- What the exercise asks: Reproduce verbatim the part of the material below that opens with the line containing "Click the red F license grade badge" and runs through the end of the material, leaving out the pictures.

┌────────

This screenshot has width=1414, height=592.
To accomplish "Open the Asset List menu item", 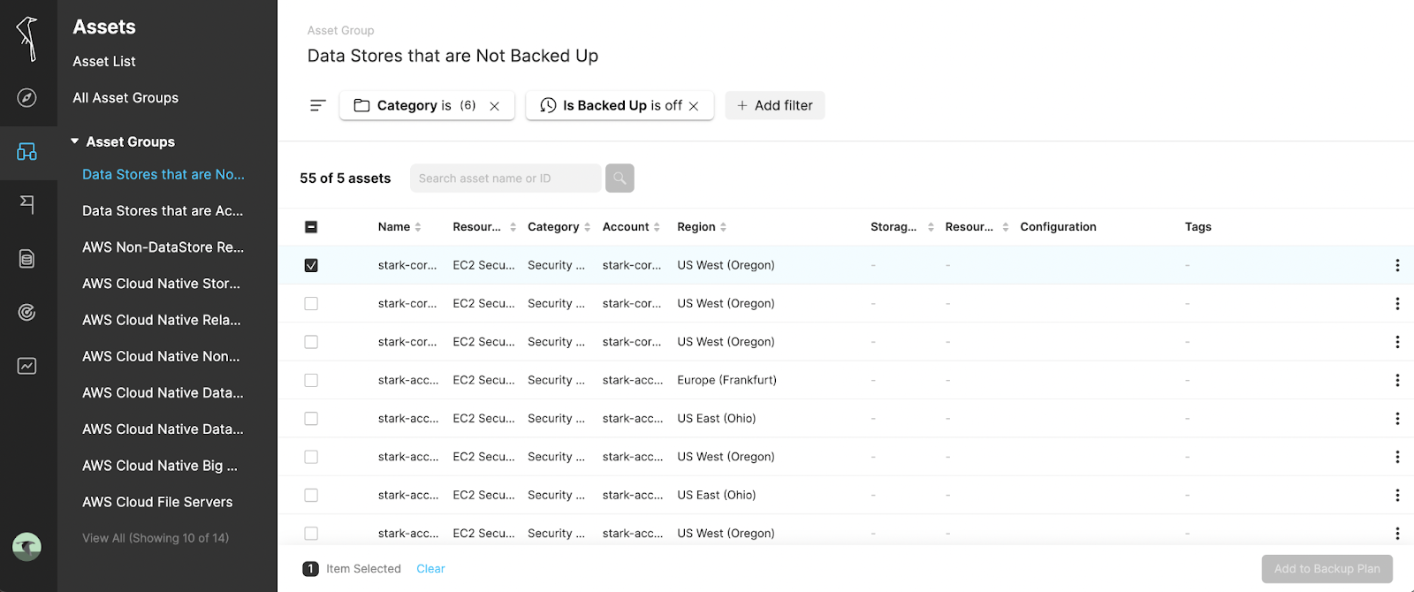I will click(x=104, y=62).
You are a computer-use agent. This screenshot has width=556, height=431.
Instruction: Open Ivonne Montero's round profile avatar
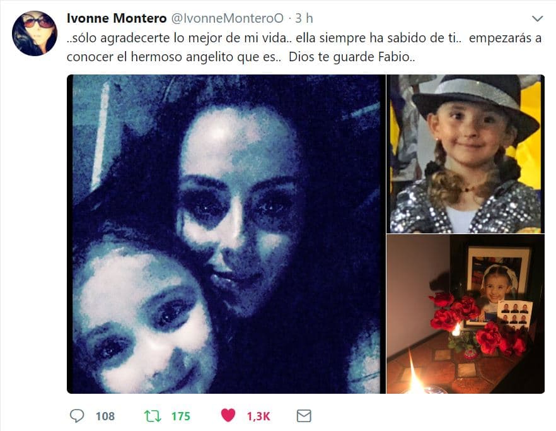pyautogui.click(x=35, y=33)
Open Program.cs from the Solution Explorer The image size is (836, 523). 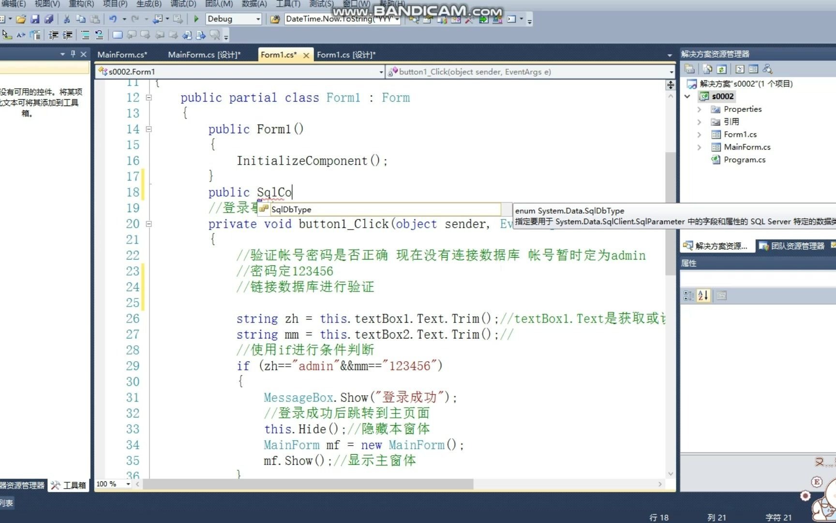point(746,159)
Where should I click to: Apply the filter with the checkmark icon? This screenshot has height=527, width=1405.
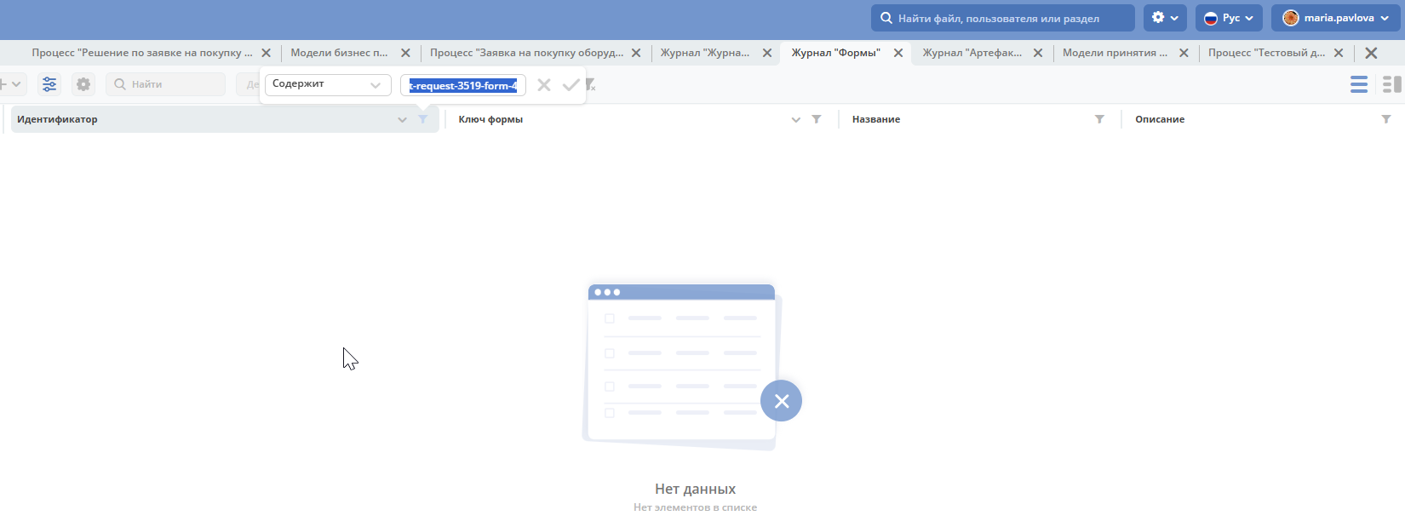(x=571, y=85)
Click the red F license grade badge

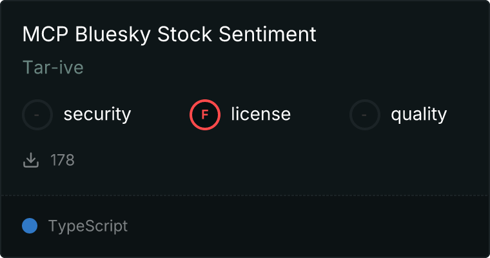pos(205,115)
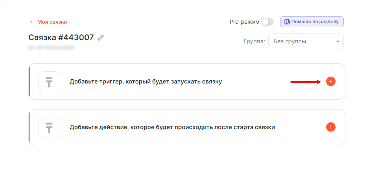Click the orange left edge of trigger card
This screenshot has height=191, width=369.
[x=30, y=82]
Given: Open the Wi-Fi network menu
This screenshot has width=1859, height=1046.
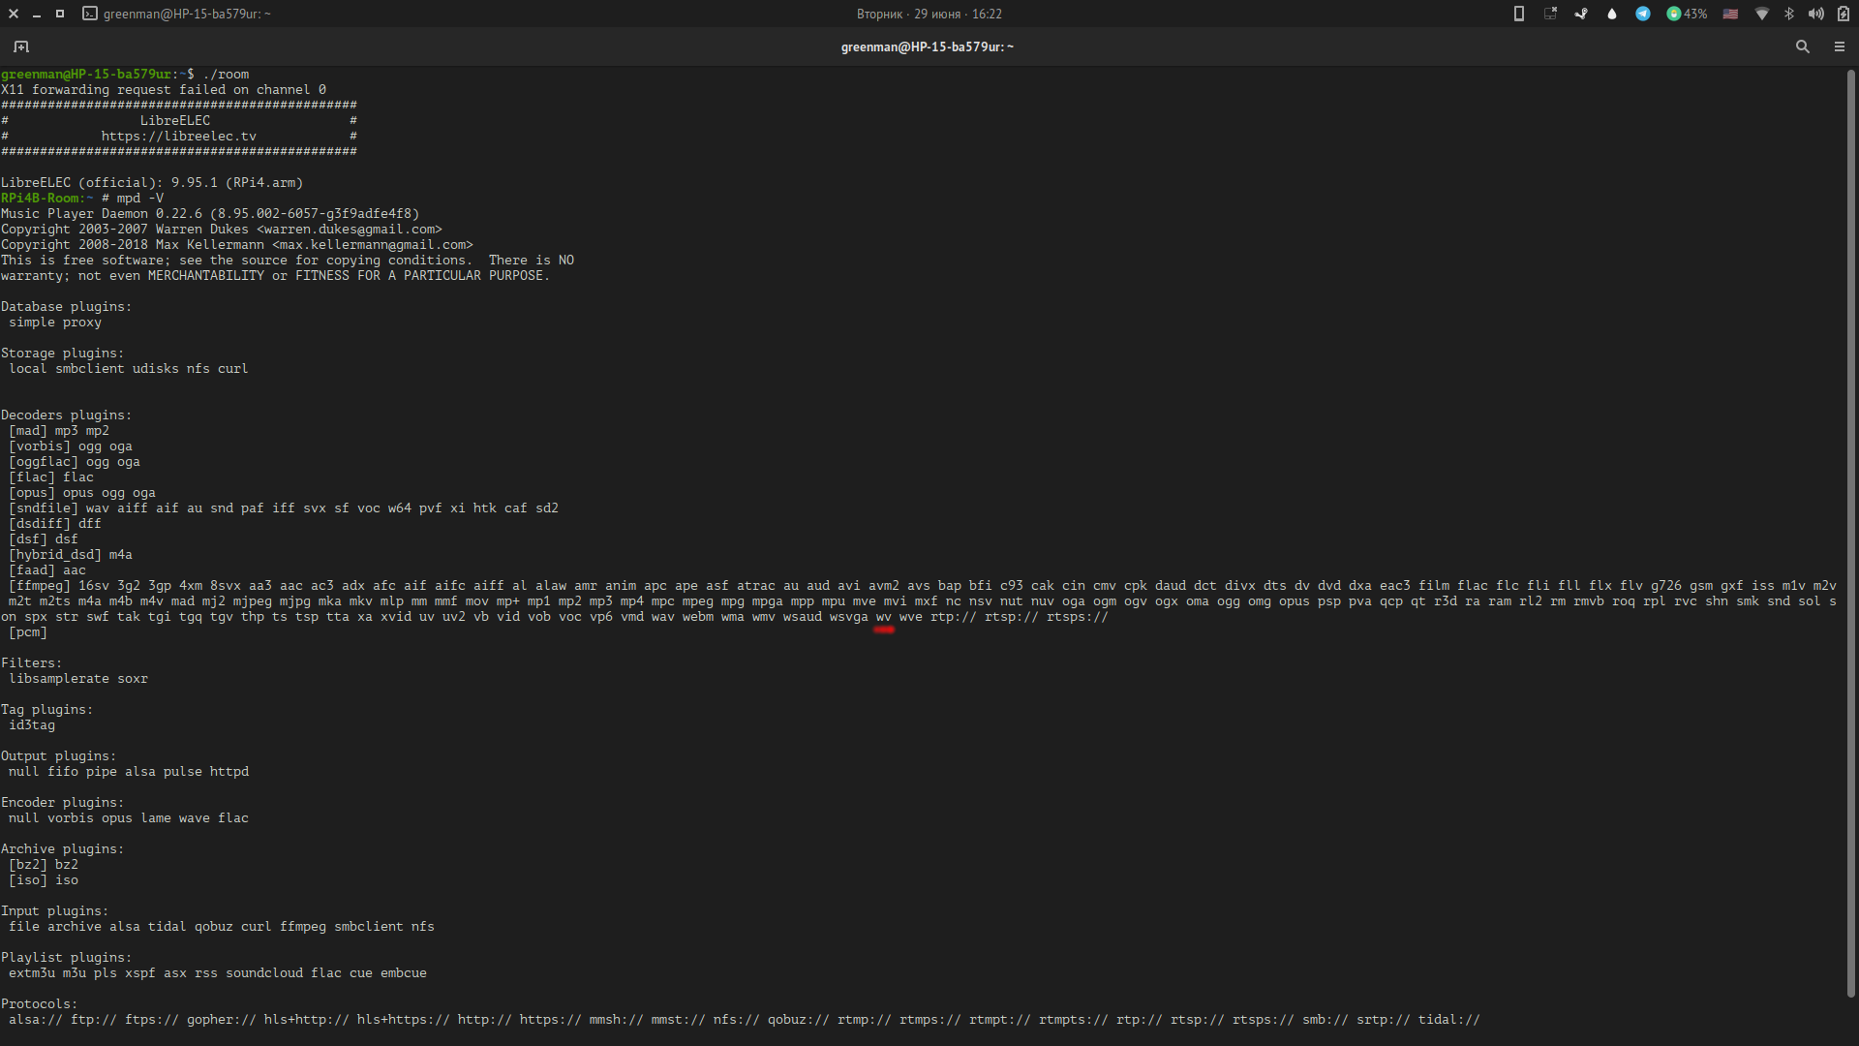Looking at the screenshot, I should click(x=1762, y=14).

└────────

- Task output:
Click the red F license grade badge

pos(205,115)
Click the orange left edge of trigger card
This screenshot has height=191, width=369.
[x=30, y=82]
Given: Open the Wi-Fi network menu
This screenshot has width=1859, height=1046.
Looking at the screenshot, I should click(x=1762, y=14).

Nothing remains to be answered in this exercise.